Zanzibar even has refused to share its comparative riches in foreign reserves - held in London - with the poor mainland. The Jumbe government has also gone its own way in development projects, ignoring Nyerere's "ujamaa" specialist experiment of communal farms in favor of a more capitalistic approach.
The strength of Zanzibar's economy - responsible for a population of only 400,000 in comparison with Tanzania's 16 million - is the other reason for increasing influence.
While Tanzania's economy has suffered repeated setbacks from poor harvests and partial rejection of "ujamaas" by rural peasants, Zanzibar has pushed ahead with new low-income apartment complexes, tourist facilities, the sophisticated television system and agricultural diversificaltion projects - financed with the $50 million annual income from clove crops.
A foreign economist based in Dar es Salaam said the mainland government may be hoping that closer political ties will help bail Tanzania out of its heavy debts, which were significantly worsened by the recent collapse of the three-nation East African Community.
The lush, beach-fringed island is not problem-free. Rationing of sugar, rice, flour and other staples - one pound of each per family per week - was introduced because of chronic shortages. The government refused to use reserves of imports at prices that would not bring in profits.

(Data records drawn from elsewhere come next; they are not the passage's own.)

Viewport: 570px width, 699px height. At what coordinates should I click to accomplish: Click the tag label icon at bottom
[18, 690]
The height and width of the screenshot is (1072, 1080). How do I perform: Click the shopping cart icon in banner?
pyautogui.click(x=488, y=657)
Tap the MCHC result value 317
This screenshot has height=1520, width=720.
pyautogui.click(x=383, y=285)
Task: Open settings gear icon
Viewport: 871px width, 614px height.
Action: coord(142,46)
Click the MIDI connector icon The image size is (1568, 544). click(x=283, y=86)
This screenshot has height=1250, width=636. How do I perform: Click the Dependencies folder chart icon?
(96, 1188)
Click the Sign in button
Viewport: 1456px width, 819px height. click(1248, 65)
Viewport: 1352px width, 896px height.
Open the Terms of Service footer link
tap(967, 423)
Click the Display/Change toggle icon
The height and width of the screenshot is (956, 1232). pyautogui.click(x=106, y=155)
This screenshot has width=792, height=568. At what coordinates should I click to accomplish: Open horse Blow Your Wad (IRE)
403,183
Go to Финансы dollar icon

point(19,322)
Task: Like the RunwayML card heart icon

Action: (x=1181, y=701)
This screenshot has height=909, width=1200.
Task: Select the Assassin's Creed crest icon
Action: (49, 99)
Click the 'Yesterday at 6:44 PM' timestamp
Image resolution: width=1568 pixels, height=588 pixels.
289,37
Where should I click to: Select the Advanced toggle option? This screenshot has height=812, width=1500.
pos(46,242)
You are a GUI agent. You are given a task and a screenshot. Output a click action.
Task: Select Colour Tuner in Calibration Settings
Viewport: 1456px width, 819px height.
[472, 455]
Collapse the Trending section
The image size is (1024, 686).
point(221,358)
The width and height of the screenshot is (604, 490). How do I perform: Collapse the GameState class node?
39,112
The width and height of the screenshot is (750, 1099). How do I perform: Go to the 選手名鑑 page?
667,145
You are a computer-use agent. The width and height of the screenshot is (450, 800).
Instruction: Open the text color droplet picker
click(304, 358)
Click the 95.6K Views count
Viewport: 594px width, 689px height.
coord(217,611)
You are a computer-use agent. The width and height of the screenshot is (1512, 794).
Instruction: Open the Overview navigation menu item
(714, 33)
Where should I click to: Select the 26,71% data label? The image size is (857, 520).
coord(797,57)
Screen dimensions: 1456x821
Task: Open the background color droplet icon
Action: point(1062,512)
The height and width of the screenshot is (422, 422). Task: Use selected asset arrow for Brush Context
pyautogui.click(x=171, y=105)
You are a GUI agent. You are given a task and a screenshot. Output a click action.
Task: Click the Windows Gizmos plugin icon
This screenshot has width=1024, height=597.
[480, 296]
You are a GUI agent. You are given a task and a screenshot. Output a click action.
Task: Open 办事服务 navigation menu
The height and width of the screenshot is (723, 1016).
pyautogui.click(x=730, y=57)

The situation is better, however, on the mainland, where dairy products and other staples are often lacking and foreign currency is absent.
The island's comparative economic strength appears to be pushing Zanzibar back into political prominence, with full Tanzanian backing.
Until mid-1976, Jumbe was a relative unknown in the vast rural areas of the mainland outside Dar es Salaam. But since recent speeches and counntrywide junkets organized by the mainland party the portly Zanzibar leader is a familiar and popular figure. This also makes Tanzanians feel closer to the island.